▶ Brano mostrato:

__________________________________________________

“...Vai...quando tu sei lontano, nel mio cuore c'è solo spazio per l'attesa.
La gelosia scompare come un cane preso a sassate, ed il dolore si nasconde,
pieno di vergogna.
Ti aspetto! E' solo questo che conta!”
(Francisca - 1981)
Non sono abituato né capace a scrivere epitaffi, memorie, celebrazioni, nemmeno nei riguardi di autori che nell'atto di lasciarci, ci rendono contemporaneamente orfani della loro arte sublime e inimitabile, quella che in più occasioni se non ogni volta ci ha edificato o addirittura reso più significativa l'esistenza routinaria di ogni giorno. Lasciandoci un vuoto che difficilmente riusciremo a colmare. Una sensazione di tristezza e di perdita, di smarrimento incolmabile oserei persino: un sentimento che mi colse pure anni addietro con la scomparsa dell'amato Eric Rohmer e che mi si ripresenta oggi alla notizia tanto temuta, rimandata da sempre e per questo ormai divenuta quasi una leggenda, che ci riporta di schianto alla materiale e fragile realtà di tutti i giorni, così poco cinematografica e poetica, leggendo la notizia apparsa sui comunicati stampa.
A 106 anni abbondanti il più grande regista portoghese, ed uno dei più eccelsi, colti, arguti al mondo, forse il mio preferito in assoluto, Manoel Candido Pinto de Oliveira, nato a Porto nel 1908, ci ha lasciato.
Non che non ce lo potessimo aspettare, vista l'età raggiunta: un traguardo che solo a pensarci ci induce a chiederci come potesse dirigere con l'assiduità e la costanza di oltre un film all'anno, in circostanze anagrafiche che ci renderebbero difficile anche solo respirare o muoverci. Manoel ne era cosciente, e tuttavia quel suo comportamento schivo e quasi scaramantico non gli impediva di mostrare al mondo con fierezza l'esuberante stato di salute che andava di pari passo in modo quasi diabolico o quanto meno così poco umano con la lucidità della propria mente, estranea al logorio del tempo che passa e disintegra, disgrega, e si riappropria della polvere di cui siamo plagiati.
Un patto col diavolo, ipotizzavano gli invidiosi o gli ironici, gli increduli di come un uomo di cent'anni compiuti, per quanto coadiuvato da collaboratori e da una famiglia di sangue ma pure di cuore, potesse possedere le energie per farsi carico della responsabilità di coordinare e dirigere la baraonda caotica che inevitabilmente precede la creazione e la gestazione di un'opera cinematografica. Fosse tutto ciò anche frutto di un simile infernale accordo, a noi inguaribili, puntuali fruitori dell'opera del maestro, non poteva che andare bene, perché de Oliveira in forma e salute, impegnato a dirigere la sua prossima opera, costituiva ormai una costante lunga oltre un trentennio, una certezza, un appuntamento atteso ed agognato tra arguzia, cultura e adattamento di testi e opere della letteratura portoghese degli ultimi due-trecento anni.

__________________________________________________

▶ Dati mostrati:
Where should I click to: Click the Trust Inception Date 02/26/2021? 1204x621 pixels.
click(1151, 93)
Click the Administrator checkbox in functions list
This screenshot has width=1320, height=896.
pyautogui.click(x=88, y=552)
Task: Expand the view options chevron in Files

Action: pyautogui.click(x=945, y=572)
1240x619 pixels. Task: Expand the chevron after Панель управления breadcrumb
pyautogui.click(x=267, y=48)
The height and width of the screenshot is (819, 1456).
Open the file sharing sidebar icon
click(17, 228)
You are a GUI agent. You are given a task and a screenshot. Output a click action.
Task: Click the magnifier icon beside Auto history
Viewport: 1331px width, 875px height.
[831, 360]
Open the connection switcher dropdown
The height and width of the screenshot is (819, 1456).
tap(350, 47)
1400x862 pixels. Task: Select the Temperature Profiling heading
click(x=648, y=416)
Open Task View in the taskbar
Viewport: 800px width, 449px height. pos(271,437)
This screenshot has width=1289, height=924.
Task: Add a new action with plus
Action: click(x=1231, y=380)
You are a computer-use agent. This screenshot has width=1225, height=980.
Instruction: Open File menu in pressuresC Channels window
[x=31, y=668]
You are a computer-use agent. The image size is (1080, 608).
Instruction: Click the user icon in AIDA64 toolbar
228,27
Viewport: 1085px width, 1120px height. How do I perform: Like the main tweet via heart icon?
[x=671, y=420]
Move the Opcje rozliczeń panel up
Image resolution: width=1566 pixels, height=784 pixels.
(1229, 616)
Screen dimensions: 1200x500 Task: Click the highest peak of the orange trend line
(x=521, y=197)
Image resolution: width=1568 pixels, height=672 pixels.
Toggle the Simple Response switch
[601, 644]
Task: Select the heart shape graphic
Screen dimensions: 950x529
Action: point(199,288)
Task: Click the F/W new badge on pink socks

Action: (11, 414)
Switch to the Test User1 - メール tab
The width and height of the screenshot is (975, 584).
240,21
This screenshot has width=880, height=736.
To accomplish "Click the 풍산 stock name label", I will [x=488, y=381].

__________________________________________________

Rispondi alle seguenti domande sul brano dedicato a Manoel de Oliveira.
1. A quale anno è datata la citazione di "Francisca" posta in apertura?
2. Quale regista, scomparso anni addietro, l'autore definisce "amato"?
3. In quale città e in quale anno è nato Manoel de Oliveira?

1. La citazione è datata 1981.
2. L'autore definisce "amato" Eric Rohmer.
3. Manoel de Oliveira è nato a Porto nel 1908.